11.1 The Vietoris-Rips complex

Another way to reduce the complexity of a metric space is to approximate it by a simplicial complex. Simplicial complexes are like small building blocks glued together: points, line segments, triangles, tetrahedra, and their higher-dimensional analogues.

The Vietoris-Rips complex is defined from a metric space \((X, d)\) and a scale \(\epsilon > 0\) by

\[ VR(X, \epsilon) = \{ [x_1, \ldots, x_n] \; ; \; d(x_i, x_j) < \epsilon \text{ for all } i,j \}. \]

So the vertices are the points of \(X\), and we add a simplex whenever all of its vertices are pairwise close enough. This is one of the most common ways to turn a metric space into a combinatorial object.

The black dots are points in a metric space; the pink circles are \(\epsilon\)-balls around the points; in green, we have the Vietoris-Rips complex. Source: https://www.researchgate.net/publication/331739415_Topological_data_analysis_for_the_string_landscape

11.2 The ball mapper

Ball Mapper is clearly inspired by the Vietoris-Rips complex, but it restricts the centers of the balls to a chosen subset of landmark points. Given a metric space \((X, d)\), a subset of indices \(L \subseteq \{1, \ldots, n\}\), and a radius \(\epsilon\), we place an \(\epsilon\)-ball around each landmark and connect two landmarks when their balls overlap.

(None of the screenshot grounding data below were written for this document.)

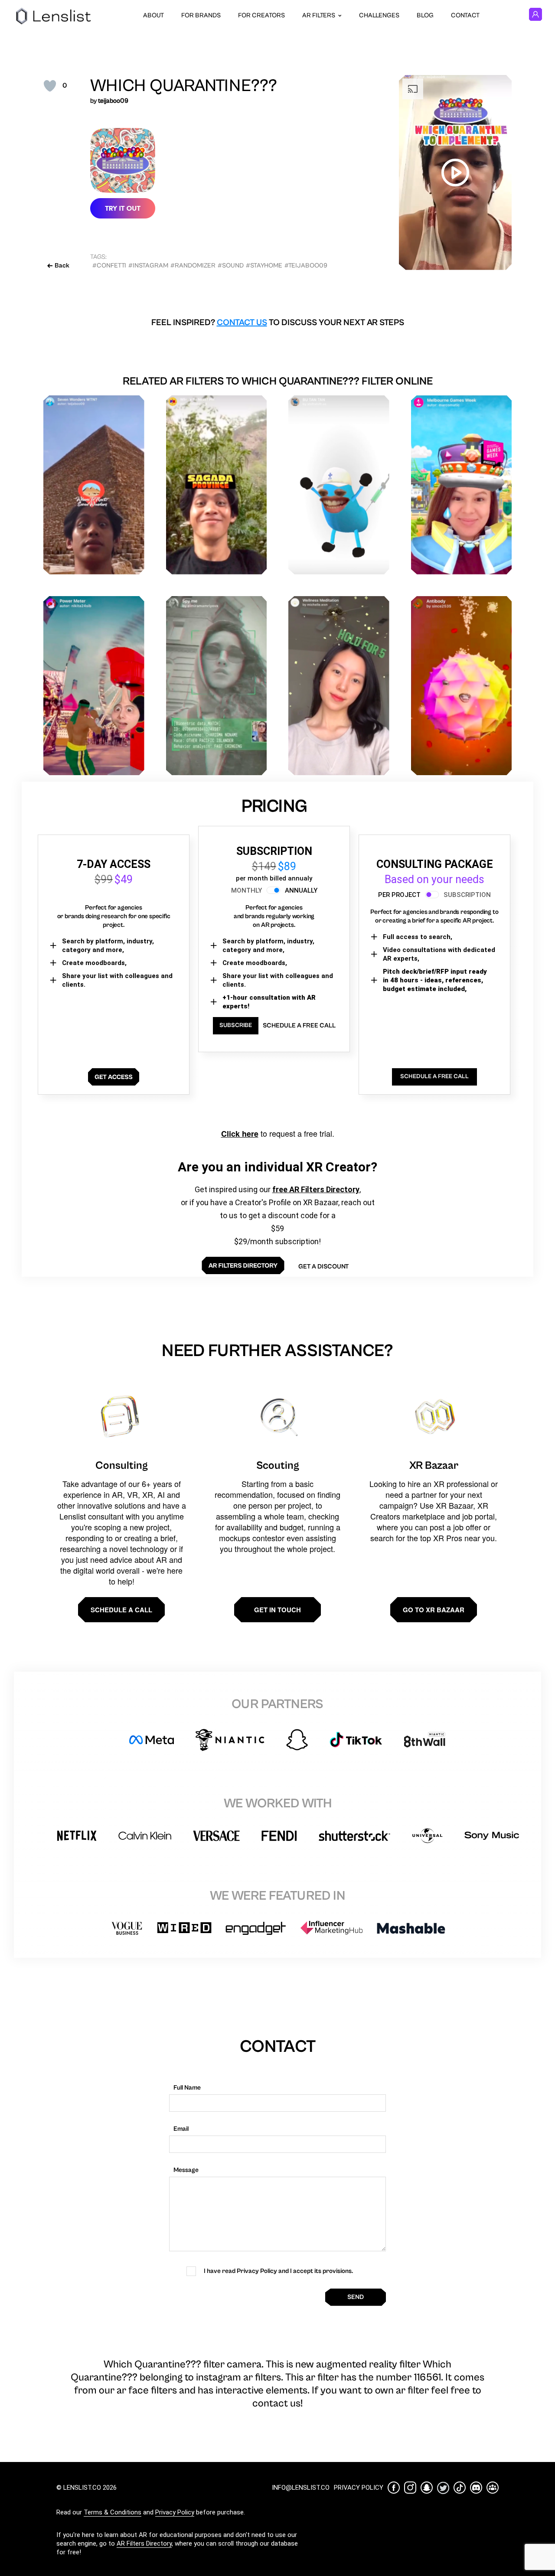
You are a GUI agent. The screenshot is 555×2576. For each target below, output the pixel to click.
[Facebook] (394, 2487)
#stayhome (264, 265)
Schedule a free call (299, 1025)
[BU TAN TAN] (338, 484)
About (153, 15)
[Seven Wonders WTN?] (93, 484)
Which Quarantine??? (183, 86)
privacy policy (358, 2487)
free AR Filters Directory (315, 1189)
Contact (465, 15)
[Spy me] (216, 685)
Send (355, 2297)
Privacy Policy (174, 2512)
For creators (261, 15)
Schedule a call (121, 1609)
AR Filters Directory (144, 2543)
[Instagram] (410, 2487)
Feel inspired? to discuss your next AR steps (277, 323)
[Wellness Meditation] (338, 685)
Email (181, 2129)
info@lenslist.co (301, 2487)
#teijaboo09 (305, 265)
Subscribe (235, 1025)
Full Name (187, 2087)
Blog (425, 15)
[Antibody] (461, 685)
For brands (201, 15)
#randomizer (192, 265)
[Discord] (476, 2487)
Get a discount (323, 1266)
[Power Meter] (93, 685)
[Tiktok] (460, 2487)
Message (186, 2170)
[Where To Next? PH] (216, 484)
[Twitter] (443, 2487)
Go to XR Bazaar (433, 1609)
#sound (231, 265)
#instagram (148, 265)
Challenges (379, 15)
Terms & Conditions (112, 2512)
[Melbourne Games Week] (461, 484)
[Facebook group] (492, 2487)
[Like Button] (49, 85)
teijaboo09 (113, 100)
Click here (239, 1133)
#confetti (109, 265)
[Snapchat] (427, 2487)
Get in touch (277, 1609)
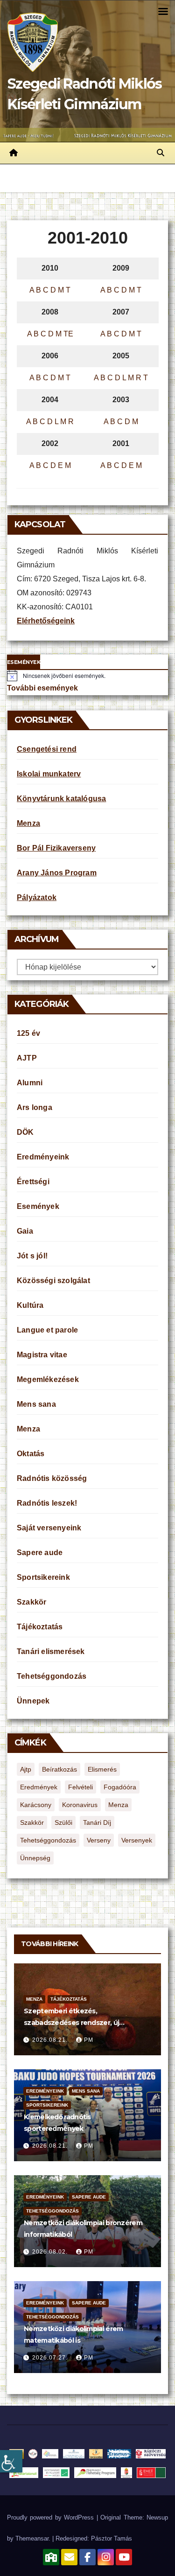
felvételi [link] (80, 1787)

In that sense, Ball Mapper can be viewed as a landmark-based simplification of the 1-skeleton of a Rips-like construction: it keeps the large-scale geometry while using far fewer centers than the full dataset.

11.3 Example in Julia

using CairoMakie
using MetricSpaces
using MetricSpaces.Datasets
using TDAplots
using Random

To exemplify, consider a circle:

X = sphere(1000, dim = 2)
metricspace_plot(X, markersize = 4)

Now choose 100 landmarks with farthest-point sampling and build the Ball Mapper graph:

L = farthest_points_sample_ids(X, 100)
bm = ball_mapper(X, L, 0.35)

Mapper graph with 100 vertices and 1078 edges

mapper_plot(bm, node_values = node_colors(bm, first.(X)))

The resulting graph is a combinatorial shadow of the circle: it keeps the loop, but with far fewer nodes than the original point cloud. That is the point of Ball Mapper: summarize shape without carrying every point around.

11.4 Remarks

The landmark set \(L\) controls the resolution.
The radius \(\epsilon\) controls how much overlap we allow between neighboring balls.
If \(\epsilon\) is too small, the graph becomes disconnected.
If \(\epsilon\) is too large, the graph collapses and loses shape information.

Ball Mapper is especially useful when the raw point cloud is large, because it compresses the dataset before building the graph.